Monday, September 8, 2008

TOP 10 CONTEST


OK! Back by popular demand (meaning Sam asked for it), here's a top 10 contest.


TOP 10 REASONS that Azi wasn't color war general:


Please don't post your answers in the comments section, rather email them to me, so that I can put them all together into a new blog post in a couple of days. Thanks

Thursday, January 3, 2008

I'll take the hole, please.

I waltzed into Dunkin' Donuts today (the kosher one in Lawrence) as I usually do (well, I don't usually waltz, I more- like tango) and I saw a few flavors that make me wonder if I could pleeeaaaasssseee have chicken for supper instead!

Sardine Hazelnut
Banana and Glass
"Brooklyn Style"
Sulfur Crunch
Pigeon and Lime
Blood Sweat and Cherry
Sloppy Joe
Sauerkraut
Sour Cream and Onion


which leads to my next question. What is the WORST possible donut flavor you can think of (we need to know so that Mordy Shenker can order an extra batch!)

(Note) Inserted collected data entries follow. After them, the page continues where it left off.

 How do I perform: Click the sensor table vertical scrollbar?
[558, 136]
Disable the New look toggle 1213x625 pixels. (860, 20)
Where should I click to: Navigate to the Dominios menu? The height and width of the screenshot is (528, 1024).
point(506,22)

Sunday, September 30, 2007

Sukkos Top Ten Contest


OK, IT'S BEEN AGES SINCE WE'VE HAD A TOP 10 CONTEST, so here we go!

Everyone has a unique way of decorating a sukkah.

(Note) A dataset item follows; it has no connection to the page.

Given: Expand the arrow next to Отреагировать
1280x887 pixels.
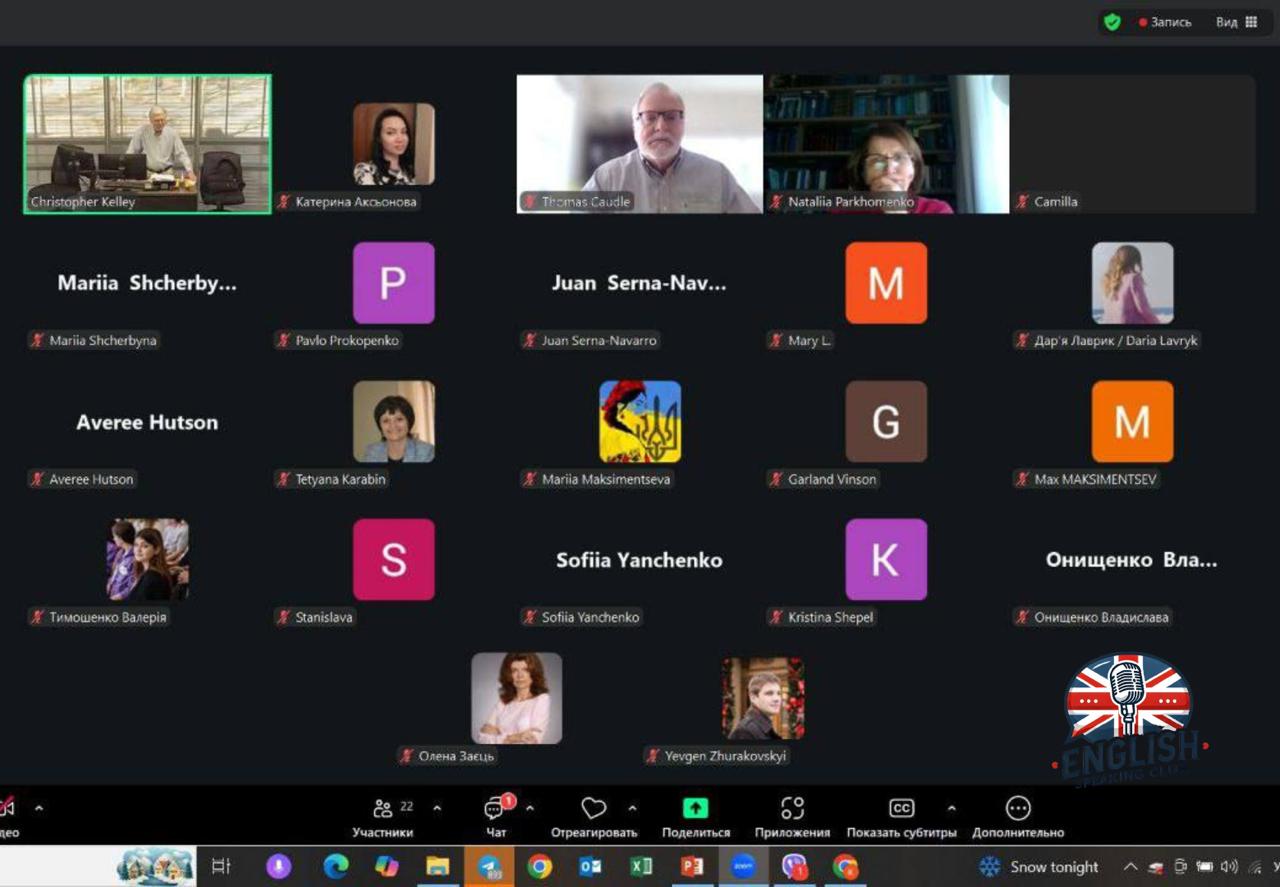Looking at the screenshot, I should (x=632, y=808).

Avi Gewirtz puts a disco ball in his, for some reason when I was a kid we had Haman hanging in our Sukkah. There are some strange ones out there.

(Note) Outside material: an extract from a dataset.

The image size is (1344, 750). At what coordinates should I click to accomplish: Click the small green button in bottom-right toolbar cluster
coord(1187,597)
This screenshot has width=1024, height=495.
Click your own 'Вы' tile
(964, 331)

We're going for the top 10 wacky NAGEELA themed Sukkah decorations.

It doesn't have to be real, but it should be creative.

email your ideas to me dani@jepli.org and I'll post the 10 best answers along with your name.

Thursday, April 12, 2007

TOP 10 CONTEST UPDATE

A few days ago, we posted a top 10 contest about making up holidays.
Apparently, the favorite one seems to be the vacation from participating in contests.

C'mon guys! Send 'em in! If you're too embarassed and you're afraid that other people might find out the extent of your insanity, then post anonymously.

Once again, you can post either by posting a comment publicly, or by emailing it to dani@jepli.org

Thursday, April 5, 2007

TOP 10 CoNTEST- Legal Holidays


Many of you believe that we don't have enough holidays in this country. We have school for 180 days, that's almost half the year... absolutely disgraceful! But there are other perks to National holidays than no school. For example, on July 11th (7/11) many 7-11 stores give away free slurpies. Now that's my kind of holiday!


Your job:
Give us your best new holidays, and what special celebrations they should include (example: Visiting Day is a day when WALMART should give out free candy)- it could be Nageela related or not.
THE BEST ENTRIES WILL GET ABSOLUTELY NOTHING (but it should be a fun list) so work hard!
Either email your entries to me, or post them to the comments below and I'll add 'em.

Wednesday, March 21, 2007

TOP 10 CONTEST


In our last Still NUTS email we asked you for the top 10 craaazzzzy and unexpected things that could happen at Yehuda's wedding. As it gets closer and closer to the wedding day (scary, isn't it) it is finally time to unveil the posts that you've sent in. Feel free to add more to the comments; here we go:

TOP 10 CRAYZEE THINGS THAT COULD HAPPEN AT YEHUDA'S WEDDING:

10. Yehuda grabs the mike and starts blabbing (oops, was it supposed to be something unlikely?)
9. The bride has a beard (sound familiar?) variation: Yehuda's wife is Rabbi Shenker (submitted by Aaron Stoner, Bunk 3)
8. The Numa Numa man performs live in concert at Yehuda's wedding, it gets on National TV, Yehuda gets famous and rich
7. Dani arranges a 'DaNiSH' scavenger hunt during the chuppah
6. Yehuda gets a raise (submitted by Yehuda)
5. Yehuda gets fired (submitted by Rabbi Shenker)
4. There were quite a number of 'goat' related entries, so here they are:
a. I think the stranges thing that could happen at Yehuda's wedding would be no goats showing up. But thats a very, very faint possibility (Azi Steiner)
b. The goats being invited (Sam Lipke, Bunk 5)
c. Yehuda shows up wearing a Goatee
3. Yehuda screams I'm not getitng married... color war!!!!!!! (Ilan Friedner, Bunk 5)
2. He can invite dorky
1. Yehuda gets married!!! (now is that craaaaayzeee or what!)